A transfer bar or hammer block of the usual kind should be pretty easy to make and fit, though "easy" does not always translate to "cheap". But to make one requires a full understanding of the metal working required plus knowing exactly how it works and how to make sure it works correctly so it cannot fail either way.
Interesting. I went to my favorite parts site Numrich and looked at a dozen of the Taurus revolvers listed and they all list the transfer bars as "sold out".
Is this maybe a part that they want to factory replace for some reason?
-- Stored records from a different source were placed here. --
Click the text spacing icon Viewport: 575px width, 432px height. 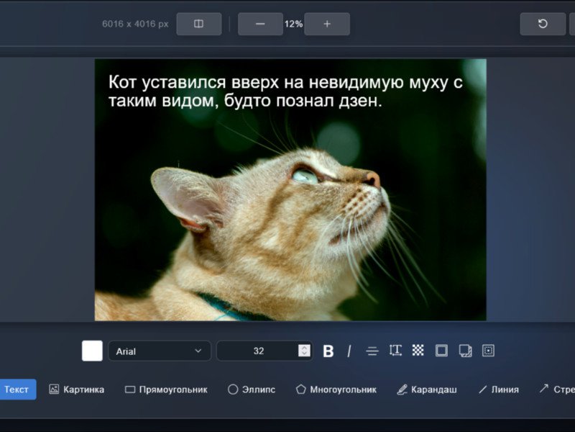(395, 351)
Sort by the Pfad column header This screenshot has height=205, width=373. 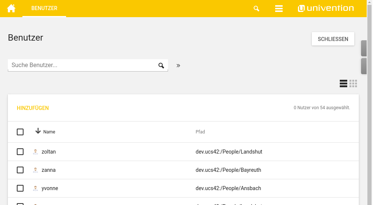click(x=200, y=132)
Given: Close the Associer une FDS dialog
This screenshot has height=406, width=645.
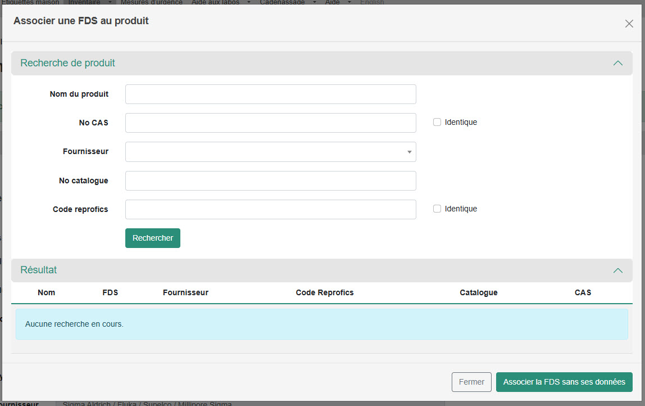Looking at the screenshot, I should [629, 24].
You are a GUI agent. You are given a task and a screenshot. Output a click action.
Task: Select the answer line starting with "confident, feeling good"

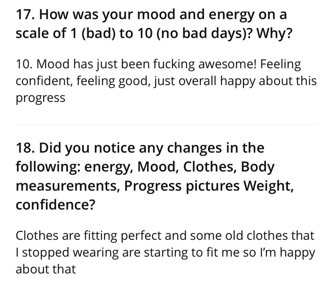pyautogui.click(x=166, y=81)
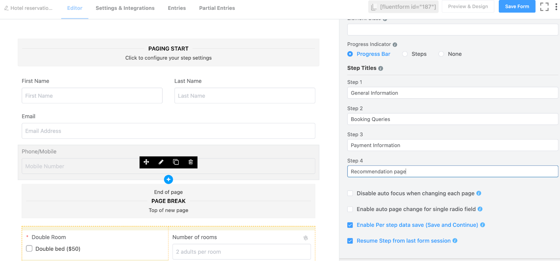
Task: Click the Save Form button
Action: tap(517, 6)
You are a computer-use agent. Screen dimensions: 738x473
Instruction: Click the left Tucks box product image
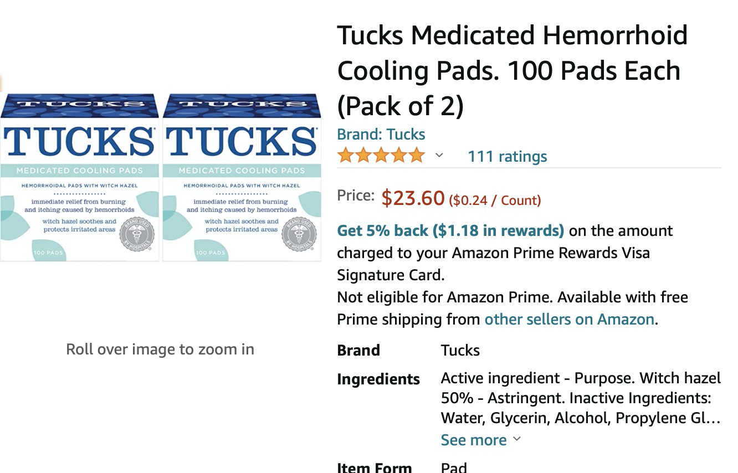coord(80,177)
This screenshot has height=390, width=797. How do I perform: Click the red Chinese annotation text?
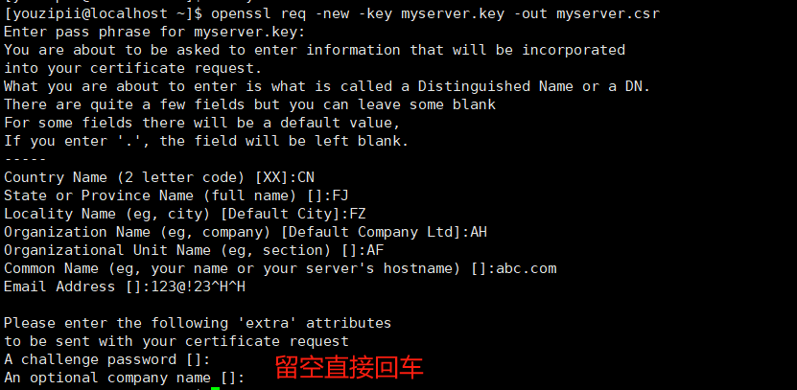click(349, 368)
Perhaps a call to Taurus would get the answer. Hard to believe that one part would be unavailable for all models.
Added: E-Bay lists a couple of transfer bars for Taurus, maybe one for your model.
Transfer bars only break from poor fitting. They do not just drop in. There needs to be a balance between how much of the hammer's energy is applied to the transfer bar and how much to the frame. If the transfer bar gets most of the hammer's energy it will fail.
Jim K - The only part I'm having trouble with is bending it at the right point. I had the metal heated and was trying to press it against an anvil and measuer it against the pattern. So long as the metal was hot, it was easy. Didn't work when it was cold and I'll try again later.
Made the transfer bar from tool steel. After filing it to profile, it was placed into a hand vise and then bent by hand to 36 degrees. It was then fitted (some filing and honing) before annealing.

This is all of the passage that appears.